• _Try it_
Only certain lines below are wanted: those starting at the line containing "Given: Click the proxy_ae" and ending at the line containing "Viewport: 1231px width, 553px height.", both included, each retyped exactly.
Records supplied START
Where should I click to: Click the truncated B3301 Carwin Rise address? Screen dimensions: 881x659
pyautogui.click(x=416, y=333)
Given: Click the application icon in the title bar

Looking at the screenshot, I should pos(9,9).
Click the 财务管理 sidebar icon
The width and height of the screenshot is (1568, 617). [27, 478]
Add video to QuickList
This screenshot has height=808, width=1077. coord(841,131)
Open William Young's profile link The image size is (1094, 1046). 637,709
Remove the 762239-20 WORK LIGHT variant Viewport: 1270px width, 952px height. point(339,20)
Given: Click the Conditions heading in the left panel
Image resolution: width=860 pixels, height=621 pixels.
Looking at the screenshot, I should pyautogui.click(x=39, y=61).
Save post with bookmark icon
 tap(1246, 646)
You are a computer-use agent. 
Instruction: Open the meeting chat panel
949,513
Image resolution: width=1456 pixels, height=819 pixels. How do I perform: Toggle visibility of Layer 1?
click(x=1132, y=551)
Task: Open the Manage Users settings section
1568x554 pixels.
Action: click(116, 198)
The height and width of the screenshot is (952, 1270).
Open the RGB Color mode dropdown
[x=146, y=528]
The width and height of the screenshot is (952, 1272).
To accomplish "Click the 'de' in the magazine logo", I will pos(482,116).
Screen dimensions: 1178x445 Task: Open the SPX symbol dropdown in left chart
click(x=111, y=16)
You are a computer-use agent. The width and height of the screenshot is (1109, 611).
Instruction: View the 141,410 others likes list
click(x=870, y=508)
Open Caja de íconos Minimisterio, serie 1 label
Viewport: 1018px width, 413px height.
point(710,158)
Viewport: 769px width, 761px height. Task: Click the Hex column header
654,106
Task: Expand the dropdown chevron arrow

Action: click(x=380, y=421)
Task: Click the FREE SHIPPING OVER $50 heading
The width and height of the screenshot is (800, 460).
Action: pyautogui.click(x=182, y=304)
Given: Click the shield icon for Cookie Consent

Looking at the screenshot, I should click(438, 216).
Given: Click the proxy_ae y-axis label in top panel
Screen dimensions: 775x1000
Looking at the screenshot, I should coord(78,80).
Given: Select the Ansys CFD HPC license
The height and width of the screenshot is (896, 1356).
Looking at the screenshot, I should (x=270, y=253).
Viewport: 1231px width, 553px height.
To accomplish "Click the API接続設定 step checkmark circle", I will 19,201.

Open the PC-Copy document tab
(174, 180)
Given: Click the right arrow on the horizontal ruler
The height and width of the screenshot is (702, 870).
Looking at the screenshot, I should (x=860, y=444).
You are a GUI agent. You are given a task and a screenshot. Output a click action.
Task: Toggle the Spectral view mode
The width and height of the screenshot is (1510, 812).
Records supplied END
• _Task answer_
Given: Click the proxy_ae y-axis label in top panel
Screen dimensions: 775x1000
Looking at the screenshot, I should coord(78,80).
Given: Select the Ansys CFD HPC license
The height and width of the screenshot is (896, 1356).
Looking at the screenshot, I should (x=270, y=253).
Viewport: 1231px width, 553px height.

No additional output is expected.